Reproduce the following lines exactly as they appear, starting at the line that contains "Task: Select the" and ending after the line that contains "[x=31, y=502]".

======

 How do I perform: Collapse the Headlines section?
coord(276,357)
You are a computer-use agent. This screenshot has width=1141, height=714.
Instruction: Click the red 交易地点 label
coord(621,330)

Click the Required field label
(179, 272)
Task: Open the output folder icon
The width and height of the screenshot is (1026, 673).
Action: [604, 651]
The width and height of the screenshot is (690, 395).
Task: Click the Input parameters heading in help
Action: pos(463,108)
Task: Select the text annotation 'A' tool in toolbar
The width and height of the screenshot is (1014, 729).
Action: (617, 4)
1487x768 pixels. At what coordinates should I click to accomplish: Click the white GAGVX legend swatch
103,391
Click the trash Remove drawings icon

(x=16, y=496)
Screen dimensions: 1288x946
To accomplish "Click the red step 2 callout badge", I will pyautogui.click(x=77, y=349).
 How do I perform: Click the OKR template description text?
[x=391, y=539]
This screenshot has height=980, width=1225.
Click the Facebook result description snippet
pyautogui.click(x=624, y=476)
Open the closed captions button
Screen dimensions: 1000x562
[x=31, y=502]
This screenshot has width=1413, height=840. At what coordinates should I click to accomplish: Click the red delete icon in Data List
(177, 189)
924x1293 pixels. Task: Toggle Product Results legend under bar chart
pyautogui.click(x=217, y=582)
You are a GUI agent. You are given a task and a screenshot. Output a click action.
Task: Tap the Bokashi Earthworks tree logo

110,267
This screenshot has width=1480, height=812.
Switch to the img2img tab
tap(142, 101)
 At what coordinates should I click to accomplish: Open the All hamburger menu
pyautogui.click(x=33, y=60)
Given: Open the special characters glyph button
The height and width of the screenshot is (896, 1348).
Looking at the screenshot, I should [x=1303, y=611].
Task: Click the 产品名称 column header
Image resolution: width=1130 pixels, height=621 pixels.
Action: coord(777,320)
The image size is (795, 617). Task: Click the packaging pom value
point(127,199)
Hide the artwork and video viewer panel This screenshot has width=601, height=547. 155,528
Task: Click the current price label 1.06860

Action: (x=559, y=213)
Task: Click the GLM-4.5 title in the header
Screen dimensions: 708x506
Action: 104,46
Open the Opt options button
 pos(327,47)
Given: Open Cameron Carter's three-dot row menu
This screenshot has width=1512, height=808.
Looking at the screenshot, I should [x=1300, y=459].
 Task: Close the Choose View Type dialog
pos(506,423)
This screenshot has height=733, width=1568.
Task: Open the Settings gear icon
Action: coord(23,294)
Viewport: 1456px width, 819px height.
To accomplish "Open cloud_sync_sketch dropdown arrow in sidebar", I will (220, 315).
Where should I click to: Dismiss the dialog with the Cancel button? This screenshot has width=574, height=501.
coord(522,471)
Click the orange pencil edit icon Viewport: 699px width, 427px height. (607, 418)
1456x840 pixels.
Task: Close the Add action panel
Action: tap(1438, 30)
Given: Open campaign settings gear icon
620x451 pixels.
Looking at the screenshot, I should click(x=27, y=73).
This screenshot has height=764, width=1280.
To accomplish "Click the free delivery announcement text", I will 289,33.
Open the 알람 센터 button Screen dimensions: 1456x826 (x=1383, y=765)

======

RESULT FOR THIS EXERCISE:
Task: Select the text annotation 'A' tool in toolbar
The width and height of the screenshot is (1014, 729).
Action: (617, 4)
1487x768 pixels. At what coordinates should I click to accomplish: Click the white GAGVX legend swatch
103,391
Click the trash Remove drawings icon

(x=16, y=496)
Screen dimensions: 1288x946
To accomplish "Click the red step 2 callout badge", I will pyautogui.click(x=77, y=349).
 How do I perform: Click the OKR template description text?
[x=391, y=539]
This screenshot has height=980, width=1225.
Click the Facebook result description snippet
pyautogui.click(x=624, y=476)
Open the closed captions button
Screen dimensions: 1000x562
[x=31, y=502]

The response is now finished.